Bilbo died of throat cancer in 1947 in the midst of efforts by his colleague to not seat him in the U.S. Senate after his most recent election victory.
Soon after his death, a joint resolution adopted by the Mississippi Legislature in 1948 established a commission to memorialize Theodore Gilmore Bilbo who “worked unceasingly and often alone to preserve Southern customs and traditions and in so doing sought to preserve the true American way of life … and particularly his efforts to preserve this state and nation by his successful fight against the enactment of national legislation, which would have destroyed the United State of America, if the same had been enacted.”
The resolution calls for the statue to be placed “in a prominent place on the first floor of the new Capitol building.”
Ketchings said he does not know if the resolution is still binding, but opted to keep the statue on the first floor as the resolution mandated.
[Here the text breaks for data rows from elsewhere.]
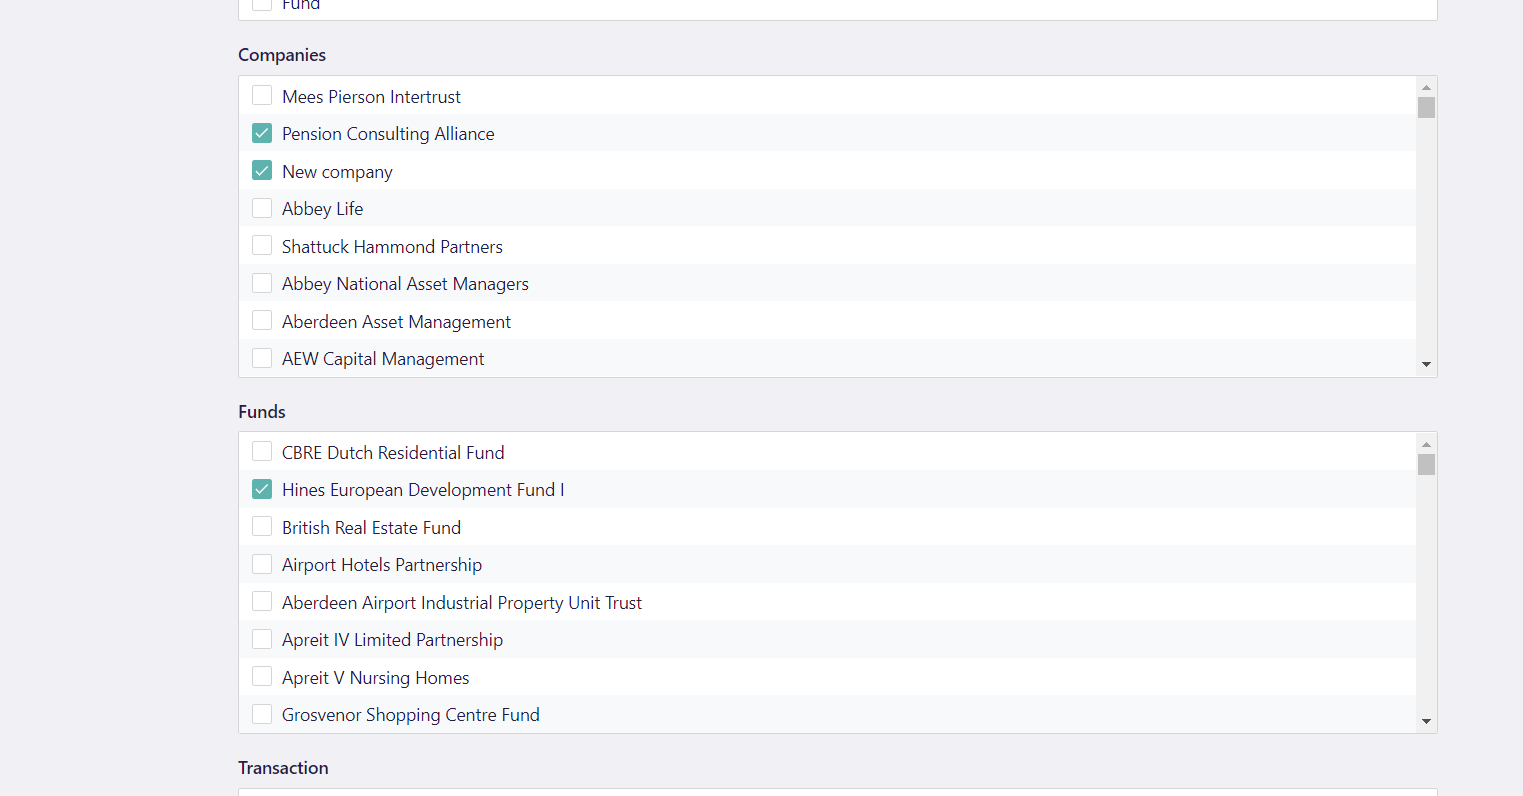The image size is (1523, 796).
Task: Open the Apreit IV Limited Partnership link
Action: click(x=392, y=639)
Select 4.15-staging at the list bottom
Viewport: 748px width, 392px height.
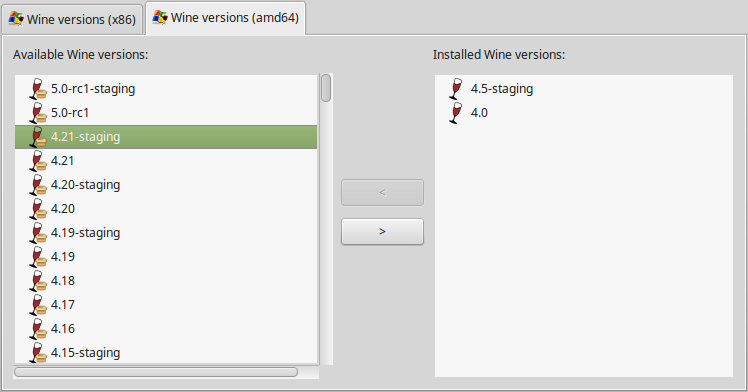click(166, 352)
On the same day that the statue was moved, a bust of Thomas Bailey, who served as governor in the 1940s, was transported from room 113 back to the state Department of Archives and History, which owns the bust.
There are no other statues in the Capitol other than a bust of Lt. Gov. Evelyn Gandy in a second-floor Senate committee room. Gandy served in various public offices in the state and is one of the few women in Mississippi elected to statewide office.
All the governors, including Bilbo, have portraits in the Capitol.
For years the statue was displayed prominently in the Capitol rotunda, but according to various accounts in the early 1980s during Capitol renovations then-Gov. William Winter had it moved to room 113.
At the time, room 113 was not used as much as it is today. Multiple House committees meet in the room. In addition, the Legislative Black Caucus and the Republican caucus also meet there.
Bilbo served two terms as governor. After that, he was elected in the 1930s to the U.S. Senate where he fought against anti-lynching laws and advocated for the deportation of Blacks to Africa.
During a filibuster to try to block Senate passage of an anti-lynching bill, Bilbo said, “If you succeed in the passage of this bill, you will open the floodgates of hell in the South. Raping, mobbing, lynching, race riots, and crime will be increased a thousandfold; and upon your garments and the garments of those who are responsible for the passage of the measure will be the blood of the raped and outraged daughters of Dixie, as well as the blood of the perpetrators of these crimes that the red-blooded Anglo-Saxon White Southern men will not tolerate.”